Virological studies.

Serum antibodies to viral capsid antigen (VCA), early antigen (EA), and nuclear antigen (EBNA) of EBV were determined by conventional immunofluorescence methods. Serum antibodies to hepatitis A, B, and C were detected by passive hemagglutination tests. Antibodies to cytomegalovirus were determined by complement fixation or immunofluorescence.

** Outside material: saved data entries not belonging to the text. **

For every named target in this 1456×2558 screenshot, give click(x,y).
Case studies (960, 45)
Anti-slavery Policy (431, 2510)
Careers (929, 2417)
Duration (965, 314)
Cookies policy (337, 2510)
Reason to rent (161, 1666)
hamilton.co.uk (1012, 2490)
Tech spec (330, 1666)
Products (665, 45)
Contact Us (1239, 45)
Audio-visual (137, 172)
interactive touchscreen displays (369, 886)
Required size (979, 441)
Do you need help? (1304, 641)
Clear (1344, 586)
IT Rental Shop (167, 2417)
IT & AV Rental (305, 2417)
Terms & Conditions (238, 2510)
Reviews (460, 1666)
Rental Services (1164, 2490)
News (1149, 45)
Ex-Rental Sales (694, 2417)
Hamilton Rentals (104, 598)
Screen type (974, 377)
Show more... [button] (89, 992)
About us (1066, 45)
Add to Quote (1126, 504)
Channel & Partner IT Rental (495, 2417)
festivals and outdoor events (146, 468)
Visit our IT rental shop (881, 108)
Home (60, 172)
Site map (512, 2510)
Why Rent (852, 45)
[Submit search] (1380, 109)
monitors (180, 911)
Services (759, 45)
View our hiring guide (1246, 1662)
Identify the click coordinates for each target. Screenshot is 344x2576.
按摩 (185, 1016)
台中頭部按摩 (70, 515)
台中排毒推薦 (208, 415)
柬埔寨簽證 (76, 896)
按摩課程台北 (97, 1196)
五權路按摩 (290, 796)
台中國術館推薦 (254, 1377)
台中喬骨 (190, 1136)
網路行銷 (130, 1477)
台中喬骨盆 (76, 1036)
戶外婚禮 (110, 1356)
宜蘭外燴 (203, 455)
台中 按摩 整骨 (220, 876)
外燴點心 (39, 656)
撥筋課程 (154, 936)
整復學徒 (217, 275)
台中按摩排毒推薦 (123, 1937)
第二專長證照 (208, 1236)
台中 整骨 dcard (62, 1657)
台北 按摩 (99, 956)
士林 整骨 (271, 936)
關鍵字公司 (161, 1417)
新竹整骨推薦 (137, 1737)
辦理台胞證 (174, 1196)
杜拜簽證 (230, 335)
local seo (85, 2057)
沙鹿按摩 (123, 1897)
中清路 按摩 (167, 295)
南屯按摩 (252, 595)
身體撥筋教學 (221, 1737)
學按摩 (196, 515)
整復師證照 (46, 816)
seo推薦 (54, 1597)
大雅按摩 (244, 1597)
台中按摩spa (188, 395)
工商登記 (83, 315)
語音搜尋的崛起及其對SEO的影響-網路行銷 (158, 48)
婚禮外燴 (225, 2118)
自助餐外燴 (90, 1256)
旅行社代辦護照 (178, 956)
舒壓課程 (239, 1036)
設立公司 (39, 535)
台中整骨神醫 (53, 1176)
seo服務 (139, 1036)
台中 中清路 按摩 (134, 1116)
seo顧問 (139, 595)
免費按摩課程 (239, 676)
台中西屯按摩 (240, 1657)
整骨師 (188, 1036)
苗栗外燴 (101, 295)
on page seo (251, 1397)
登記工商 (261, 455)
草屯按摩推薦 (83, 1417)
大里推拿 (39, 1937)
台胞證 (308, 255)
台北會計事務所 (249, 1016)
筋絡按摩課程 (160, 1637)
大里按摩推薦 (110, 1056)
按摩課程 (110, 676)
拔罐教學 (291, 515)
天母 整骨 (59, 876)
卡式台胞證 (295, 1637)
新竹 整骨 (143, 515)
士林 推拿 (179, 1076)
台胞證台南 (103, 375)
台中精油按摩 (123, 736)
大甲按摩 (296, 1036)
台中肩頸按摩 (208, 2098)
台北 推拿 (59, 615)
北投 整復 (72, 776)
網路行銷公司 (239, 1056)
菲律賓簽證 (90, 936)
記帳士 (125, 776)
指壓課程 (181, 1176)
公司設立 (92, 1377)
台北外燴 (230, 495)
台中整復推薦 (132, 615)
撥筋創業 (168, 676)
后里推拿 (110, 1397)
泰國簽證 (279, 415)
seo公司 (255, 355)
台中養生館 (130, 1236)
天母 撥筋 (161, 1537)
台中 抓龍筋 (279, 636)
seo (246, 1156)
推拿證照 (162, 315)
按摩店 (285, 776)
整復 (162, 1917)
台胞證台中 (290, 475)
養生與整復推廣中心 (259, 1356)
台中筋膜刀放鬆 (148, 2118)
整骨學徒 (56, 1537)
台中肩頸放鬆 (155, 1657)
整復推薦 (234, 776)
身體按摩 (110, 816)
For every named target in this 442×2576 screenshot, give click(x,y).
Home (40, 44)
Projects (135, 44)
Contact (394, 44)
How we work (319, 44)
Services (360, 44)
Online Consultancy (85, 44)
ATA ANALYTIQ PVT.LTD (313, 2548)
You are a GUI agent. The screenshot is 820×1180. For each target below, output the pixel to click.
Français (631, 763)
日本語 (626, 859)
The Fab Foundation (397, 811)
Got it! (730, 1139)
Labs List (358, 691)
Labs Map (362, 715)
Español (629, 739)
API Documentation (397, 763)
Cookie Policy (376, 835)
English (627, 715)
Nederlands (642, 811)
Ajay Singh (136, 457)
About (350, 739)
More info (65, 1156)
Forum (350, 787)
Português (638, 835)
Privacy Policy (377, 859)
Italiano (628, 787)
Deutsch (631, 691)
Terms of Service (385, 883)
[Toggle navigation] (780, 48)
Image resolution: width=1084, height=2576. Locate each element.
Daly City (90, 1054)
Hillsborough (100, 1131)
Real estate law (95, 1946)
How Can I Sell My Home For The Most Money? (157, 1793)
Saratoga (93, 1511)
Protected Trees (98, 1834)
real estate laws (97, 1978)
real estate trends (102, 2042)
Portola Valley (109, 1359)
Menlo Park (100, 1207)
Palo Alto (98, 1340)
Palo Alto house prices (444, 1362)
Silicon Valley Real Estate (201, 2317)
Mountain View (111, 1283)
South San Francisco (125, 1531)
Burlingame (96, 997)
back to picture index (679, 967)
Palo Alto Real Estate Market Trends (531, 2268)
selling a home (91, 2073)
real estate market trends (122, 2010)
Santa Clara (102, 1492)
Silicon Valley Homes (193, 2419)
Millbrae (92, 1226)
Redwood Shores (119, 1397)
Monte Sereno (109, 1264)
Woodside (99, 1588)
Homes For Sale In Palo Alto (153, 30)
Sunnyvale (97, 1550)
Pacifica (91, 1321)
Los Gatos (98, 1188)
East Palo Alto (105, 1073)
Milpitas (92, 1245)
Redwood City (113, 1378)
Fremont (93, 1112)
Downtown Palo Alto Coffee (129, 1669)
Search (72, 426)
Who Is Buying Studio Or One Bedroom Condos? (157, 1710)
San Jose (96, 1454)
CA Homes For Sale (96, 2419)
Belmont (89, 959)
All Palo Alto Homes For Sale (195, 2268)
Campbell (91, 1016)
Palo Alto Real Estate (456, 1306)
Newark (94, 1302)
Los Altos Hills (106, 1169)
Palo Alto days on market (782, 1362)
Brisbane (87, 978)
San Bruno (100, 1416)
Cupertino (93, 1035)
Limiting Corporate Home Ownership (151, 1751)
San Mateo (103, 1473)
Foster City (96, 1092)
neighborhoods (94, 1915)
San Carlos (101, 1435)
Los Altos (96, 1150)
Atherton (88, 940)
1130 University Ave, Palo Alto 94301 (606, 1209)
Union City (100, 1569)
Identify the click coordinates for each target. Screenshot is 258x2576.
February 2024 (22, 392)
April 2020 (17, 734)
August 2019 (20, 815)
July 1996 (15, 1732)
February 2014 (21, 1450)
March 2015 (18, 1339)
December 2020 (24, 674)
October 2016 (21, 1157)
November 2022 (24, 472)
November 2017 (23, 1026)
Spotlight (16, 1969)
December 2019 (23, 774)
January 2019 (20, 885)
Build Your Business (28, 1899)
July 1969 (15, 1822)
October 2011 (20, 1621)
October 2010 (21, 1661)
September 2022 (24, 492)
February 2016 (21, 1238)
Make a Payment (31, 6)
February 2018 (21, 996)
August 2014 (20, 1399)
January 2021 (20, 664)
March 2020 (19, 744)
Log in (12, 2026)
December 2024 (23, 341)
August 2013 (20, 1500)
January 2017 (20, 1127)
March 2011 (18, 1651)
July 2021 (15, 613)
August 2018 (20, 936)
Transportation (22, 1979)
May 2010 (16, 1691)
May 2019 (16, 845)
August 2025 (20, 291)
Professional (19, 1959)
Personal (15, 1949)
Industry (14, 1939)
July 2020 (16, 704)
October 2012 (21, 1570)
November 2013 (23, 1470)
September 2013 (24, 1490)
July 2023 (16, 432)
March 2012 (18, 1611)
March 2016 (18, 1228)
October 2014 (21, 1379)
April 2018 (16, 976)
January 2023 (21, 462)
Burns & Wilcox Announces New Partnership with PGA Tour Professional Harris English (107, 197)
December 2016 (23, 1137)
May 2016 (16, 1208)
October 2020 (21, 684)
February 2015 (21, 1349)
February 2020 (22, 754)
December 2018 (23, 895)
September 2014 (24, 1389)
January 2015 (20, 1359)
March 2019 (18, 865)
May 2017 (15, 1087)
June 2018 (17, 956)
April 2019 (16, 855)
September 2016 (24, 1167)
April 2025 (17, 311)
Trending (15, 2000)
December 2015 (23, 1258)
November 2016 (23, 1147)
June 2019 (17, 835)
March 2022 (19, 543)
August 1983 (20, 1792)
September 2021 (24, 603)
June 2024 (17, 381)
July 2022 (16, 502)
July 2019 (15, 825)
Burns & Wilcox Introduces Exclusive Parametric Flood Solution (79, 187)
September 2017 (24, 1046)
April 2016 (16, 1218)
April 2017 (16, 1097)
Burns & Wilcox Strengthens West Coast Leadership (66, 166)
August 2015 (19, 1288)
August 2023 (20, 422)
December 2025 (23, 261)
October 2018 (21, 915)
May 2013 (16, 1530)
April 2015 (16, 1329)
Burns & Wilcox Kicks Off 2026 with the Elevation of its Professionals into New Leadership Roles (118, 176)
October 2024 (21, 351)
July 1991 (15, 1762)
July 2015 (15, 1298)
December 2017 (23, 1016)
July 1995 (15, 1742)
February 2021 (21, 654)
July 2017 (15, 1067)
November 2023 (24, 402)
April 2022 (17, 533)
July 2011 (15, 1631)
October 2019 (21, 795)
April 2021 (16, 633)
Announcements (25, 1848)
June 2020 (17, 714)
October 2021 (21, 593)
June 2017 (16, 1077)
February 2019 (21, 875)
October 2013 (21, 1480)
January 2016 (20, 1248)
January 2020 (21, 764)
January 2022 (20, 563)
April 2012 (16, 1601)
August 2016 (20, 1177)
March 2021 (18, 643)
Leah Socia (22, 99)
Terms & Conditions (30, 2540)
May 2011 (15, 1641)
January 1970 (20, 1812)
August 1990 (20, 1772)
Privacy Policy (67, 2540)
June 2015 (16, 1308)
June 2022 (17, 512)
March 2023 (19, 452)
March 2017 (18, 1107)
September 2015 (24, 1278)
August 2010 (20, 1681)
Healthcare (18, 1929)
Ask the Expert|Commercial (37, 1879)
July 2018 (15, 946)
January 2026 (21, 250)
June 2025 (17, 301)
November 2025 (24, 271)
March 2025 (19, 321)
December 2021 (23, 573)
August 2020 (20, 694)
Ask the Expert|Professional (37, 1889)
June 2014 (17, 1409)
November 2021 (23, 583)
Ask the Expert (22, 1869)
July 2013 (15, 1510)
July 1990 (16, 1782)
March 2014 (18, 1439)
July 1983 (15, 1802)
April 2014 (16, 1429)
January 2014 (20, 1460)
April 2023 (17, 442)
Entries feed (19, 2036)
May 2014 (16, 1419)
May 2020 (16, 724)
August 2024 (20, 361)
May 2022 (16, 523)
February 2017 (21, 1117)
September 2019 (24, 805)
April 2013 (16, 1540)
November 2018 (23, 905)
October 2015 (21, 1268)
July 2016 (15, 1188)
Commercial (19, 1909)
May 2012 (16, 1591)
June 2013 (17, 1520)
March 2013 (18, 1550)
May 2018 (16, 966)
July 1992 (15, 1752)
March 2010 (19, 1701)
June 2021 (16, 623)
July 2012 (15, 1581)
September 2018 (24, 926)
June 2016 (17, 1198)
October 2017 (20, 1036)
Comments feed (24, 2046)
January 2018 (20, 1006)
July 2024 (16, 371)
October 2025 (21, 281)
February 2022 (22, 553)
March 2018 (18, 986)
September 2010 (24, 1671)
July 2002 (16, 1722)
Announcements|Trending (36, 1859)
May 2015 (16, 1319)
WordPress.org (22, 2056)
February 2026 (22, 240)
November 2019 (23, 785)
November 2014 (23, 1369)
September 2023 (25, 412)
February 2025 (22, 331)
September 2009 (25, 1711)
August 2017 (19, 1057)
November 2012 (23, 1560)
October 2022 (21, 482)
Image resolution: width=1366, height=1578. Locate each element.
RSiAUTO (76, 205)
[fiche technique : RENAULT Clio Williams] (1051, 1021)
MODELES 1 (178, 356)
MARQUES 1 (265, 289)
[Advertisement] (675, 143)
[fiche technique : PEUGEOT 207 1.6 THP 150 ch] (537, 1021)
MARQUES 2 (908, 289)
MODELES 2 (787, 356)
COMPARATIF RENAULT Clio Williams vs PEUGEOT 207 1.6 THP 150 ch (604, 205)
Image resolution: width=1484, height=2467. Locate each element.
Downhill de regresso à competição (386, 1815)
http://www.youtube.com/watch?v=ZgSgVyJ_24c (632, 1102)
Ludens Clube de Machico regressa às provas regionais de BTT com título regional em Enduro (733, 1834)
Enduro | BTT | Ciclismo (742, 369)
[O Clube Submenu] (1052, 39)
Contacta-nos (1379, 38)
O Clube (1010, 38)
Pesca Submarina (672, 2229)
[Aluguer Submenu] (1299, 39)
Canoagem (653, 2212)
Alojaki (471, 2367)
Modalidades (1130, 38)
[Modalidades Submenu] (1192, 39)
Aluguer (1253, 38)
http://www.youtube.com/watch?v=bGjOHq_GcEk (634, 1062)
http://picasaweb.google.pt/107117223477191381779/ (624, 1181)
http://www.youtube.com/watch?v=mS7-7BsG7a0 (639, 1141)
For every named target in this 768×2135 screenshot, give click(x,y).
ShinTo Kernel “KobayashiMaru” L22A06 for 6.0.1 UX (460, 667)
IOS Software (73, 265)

In situ hybridization for EBV RNA.

The presence of EBV in cell populations was assessed by in situ hybridization for EBV–encoded small nuclear RNAs (EBER).22 24 CD4+ T, CD8+ T, B, and NK cells were separated from the patient's peripheral blood mononuclear cells by incubating with monoclonal antibodies to CD4, CD8, CD20, and CD16, followed by isolation of each subpopulation by electronic cell sorting, using an Epics Elite flow cytometer (Coulter Immunology, Hialeah, PA) or a FACStar Plus (Becton Dickinson, San Jose, CA). Each sorted population was more than 97% pure. Subpopulations of CD4+ T, CD8+ T, B, NK cells, and control cells were centrifuged on 3-aminopropyltriethoxy-silane–coated glass slides and fixed in 4% formaldehyde in 0.1 mol/L phosphate buffer. After rinsing and rehydration, hybridization was performed with an ALP-conjugated sense and antisense oligonucleotide probe to EBER-1, as described.22, 24

Southern blot analysis for EBV clonality.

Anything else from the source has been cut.